Quatro antigos diretores da Cooperativa Proletário Alentejano enfrentam uma ação de execução judicial movido por um banco que quer reaver mais de 93 mil euros.
O processo de Execução Ordinária deu entrada no passado dia 28 de dezembro no Juízo Central Cível e Criminal do Tribunal da Comarca de Beja, onde a Caixa Geral de Depósitos SA, moveu uma ação de execução a quatro ex-titulares de cargos dirigentes da Cooperativa Proletário Alentejano, em Beja.O processo visa elementos da última equipa de gestão da Coop Beja, tem nomeado uma Agente de Execução, e apresenta um valor de 93.131,51 euros. Podendo vir a ser penhorados bens pessoas dos envolvidos no processo.

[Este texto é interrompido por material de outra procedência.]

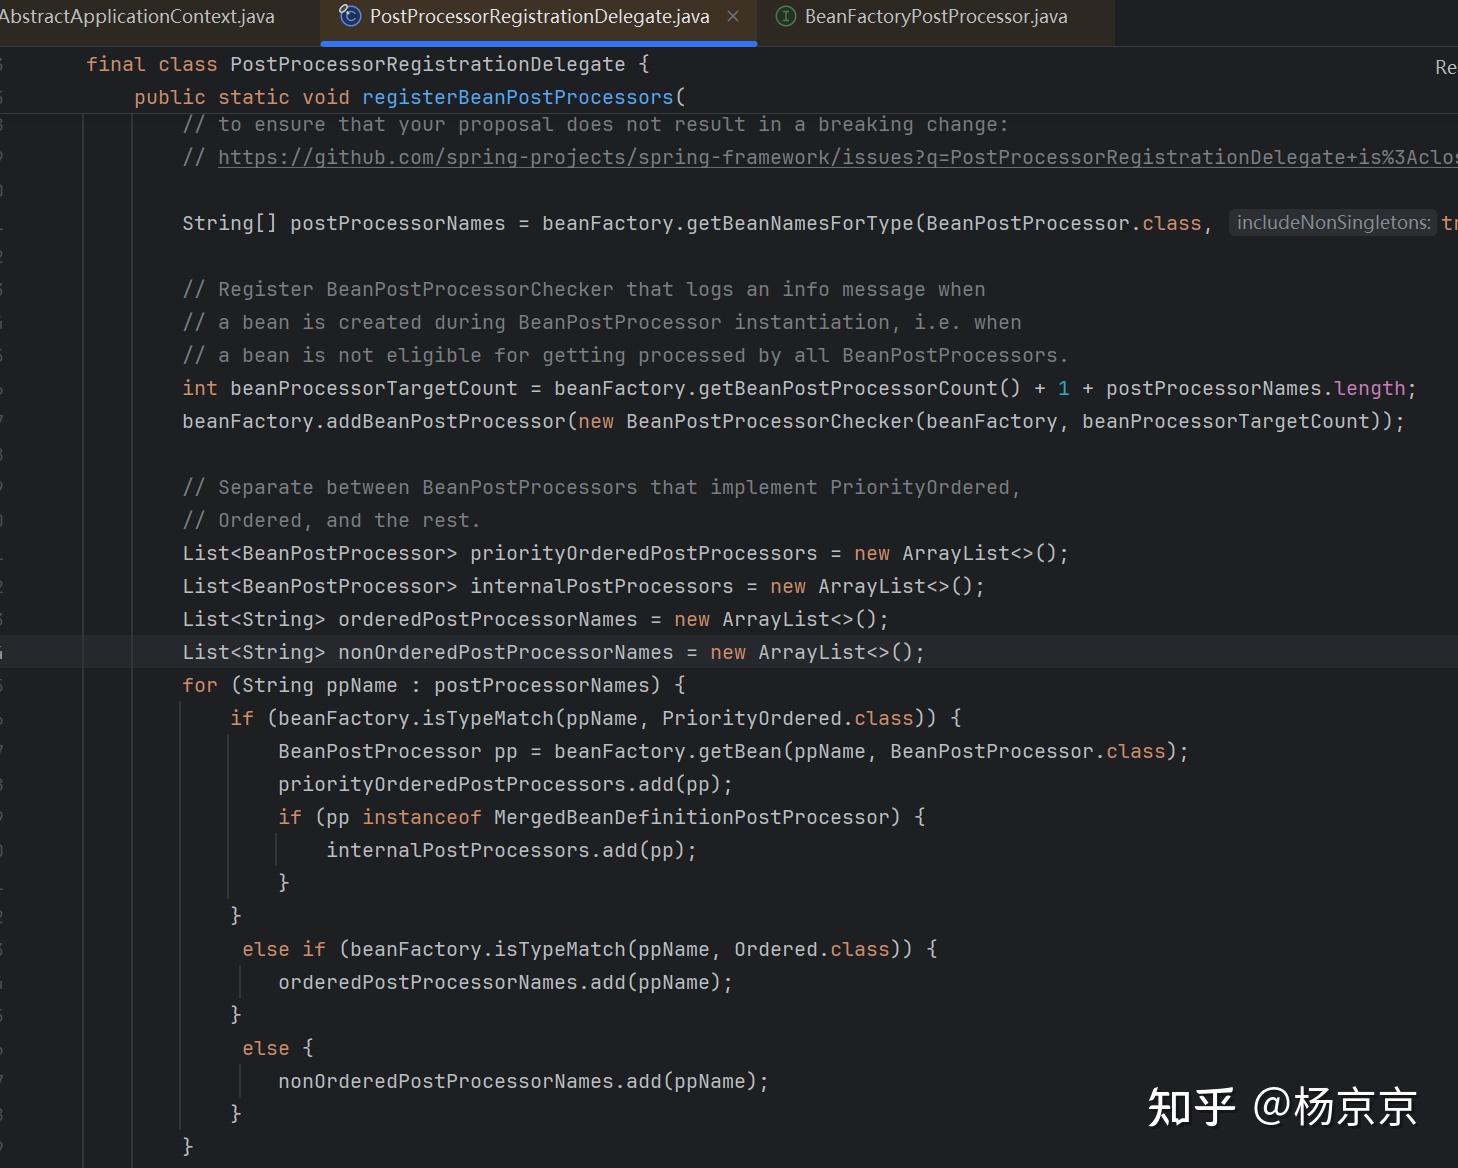This screenshot has width=1458, height=1168.
Task: Click the includeNonSingletons inlay parameter hint
Action: 1332,222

Segundo apurou o Lidador Notícias (LN), o caso tem a ver com a assunção da responsabilidade de um empréstimo contraído por uma anterior direção no valor de 100.000 euros e que os elementos empossados deram o seu aval.
Recorde-se que a Cooperativa Proletário Alentejano enfrenta um Processo de Insolvência, cuja sentença de declaração foi proferida no dia 4 de maio de 2012, que corre termos no Tribunal da Comarca de Beja, com duas centenas credores, entre bancos, fornecedores de produtos e serviços e trabalhadores, no valor de 3.444.979.00 euros.